> EXERCISE
Below, find the line containing "Click the selected"; from there to the final line, print every line exactly and skip the pictures.

BEGIN GIVEN RECORDS

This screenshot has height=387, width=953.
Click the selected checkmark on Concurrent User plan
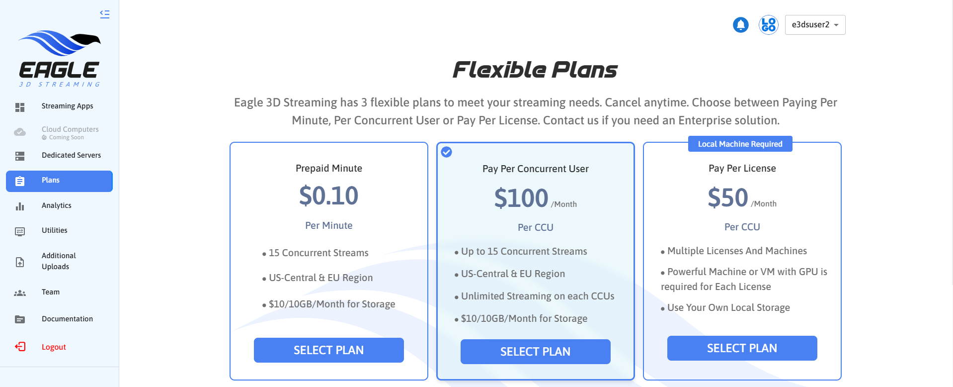(x=447, y=152)
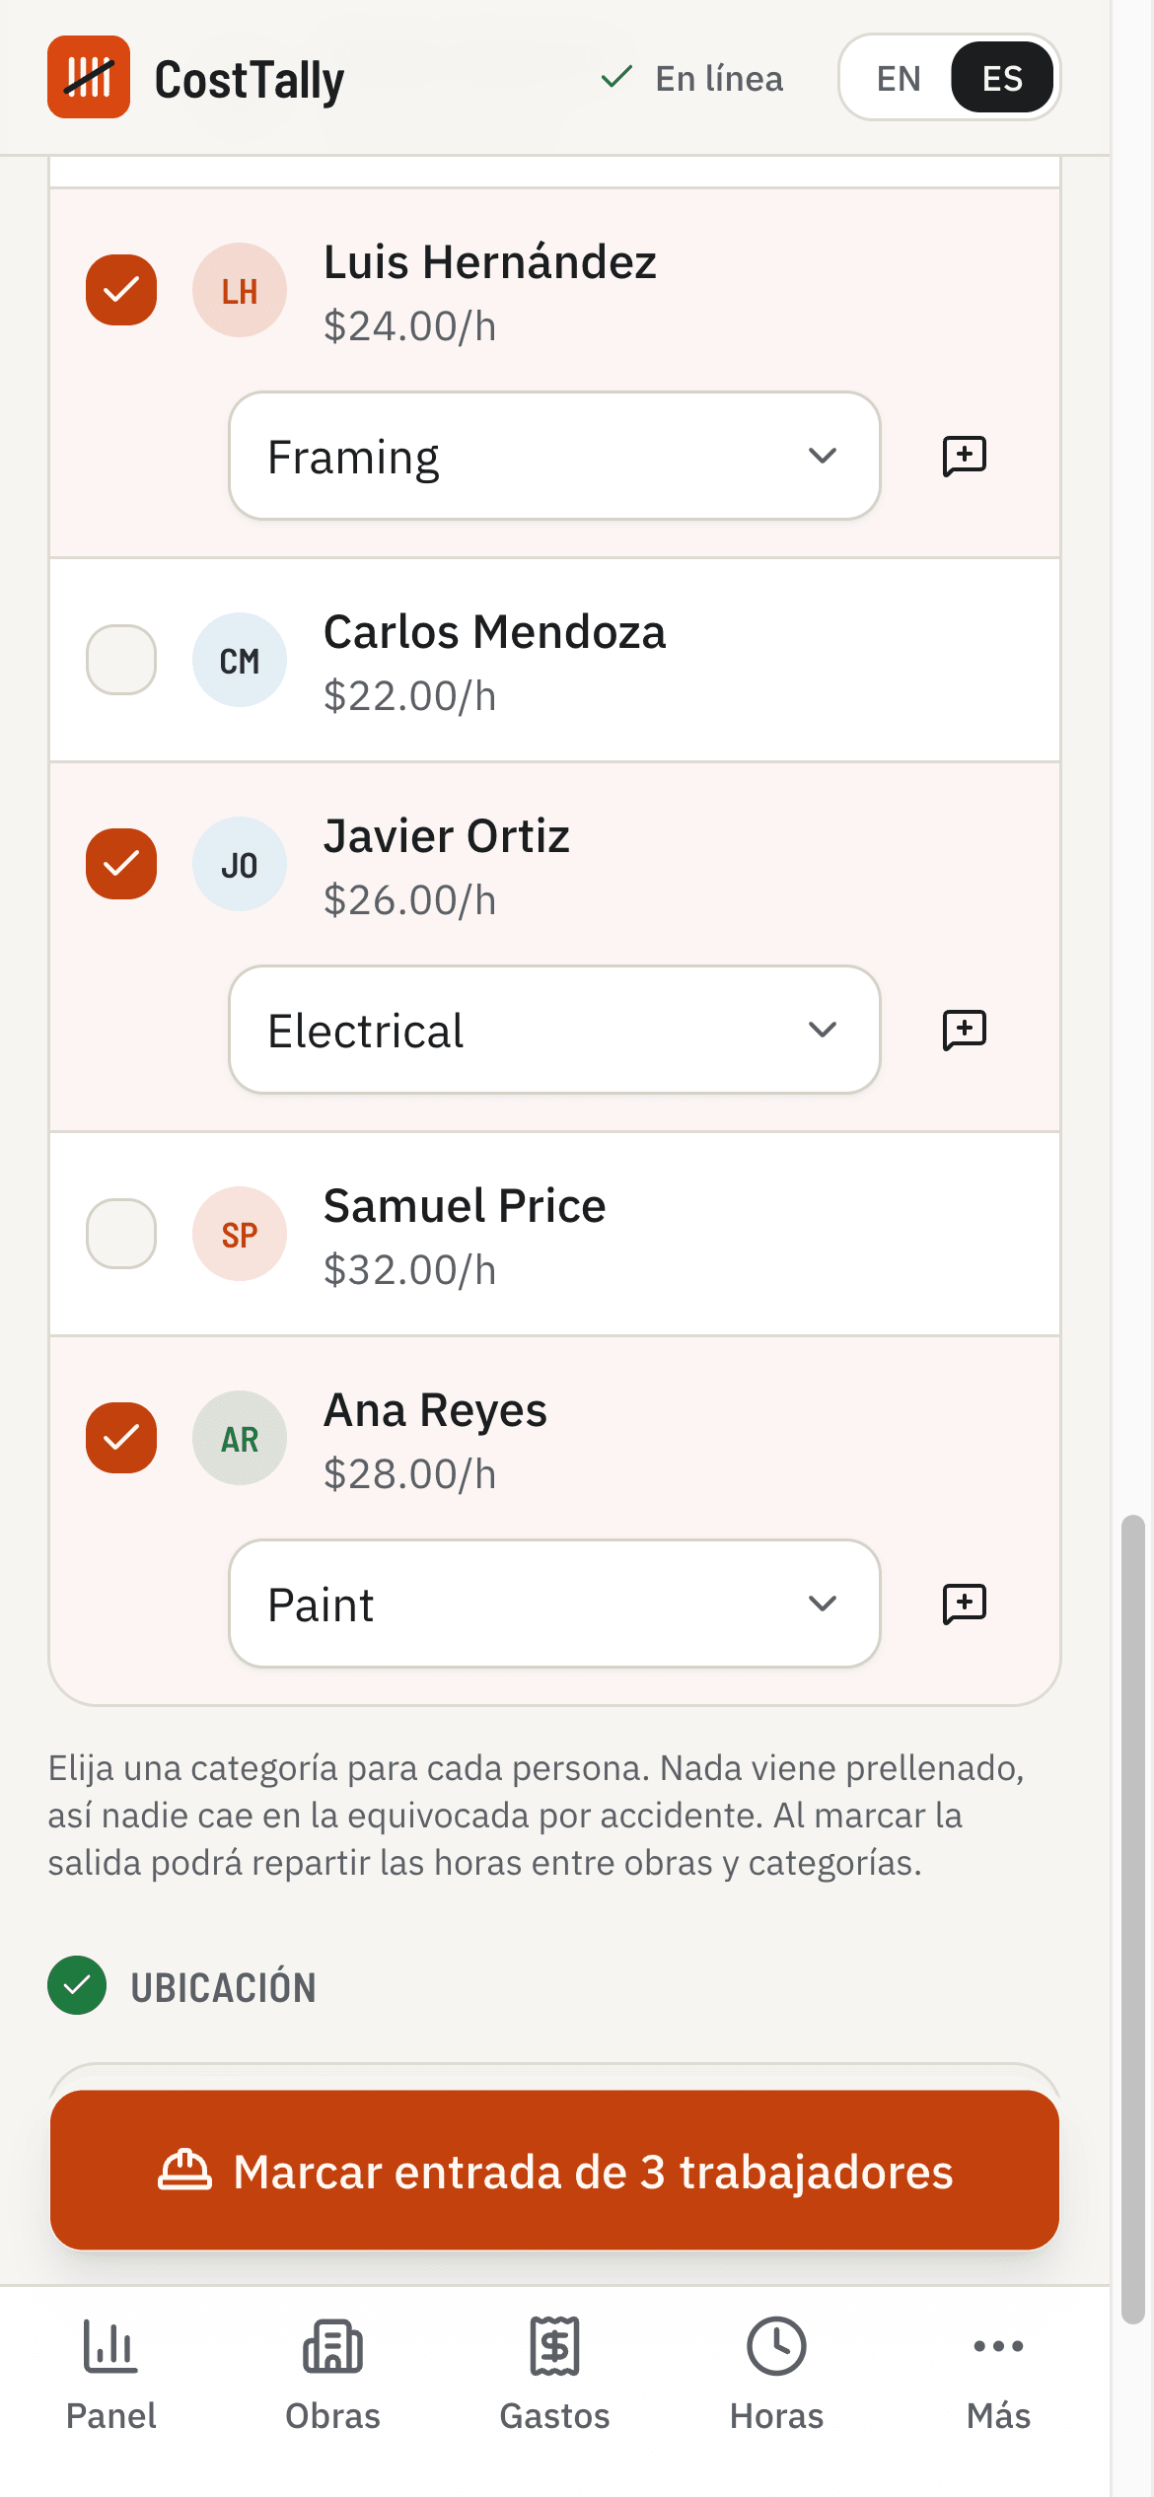Viewport: 1154px width, 2497px height.
Task: Click the LH avatar of Luis Hernández
Action: click(x=240, y=290)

END GIVEN RECORDS

> WRITTEN REPLY
Click the selected checkmark on Concurrent User plan
(x=447, y=152)
Viewport: 1154px width, 2497px height.
Task: Click the LH avatar of Luis Hernández
Action: click(x=240, y=290)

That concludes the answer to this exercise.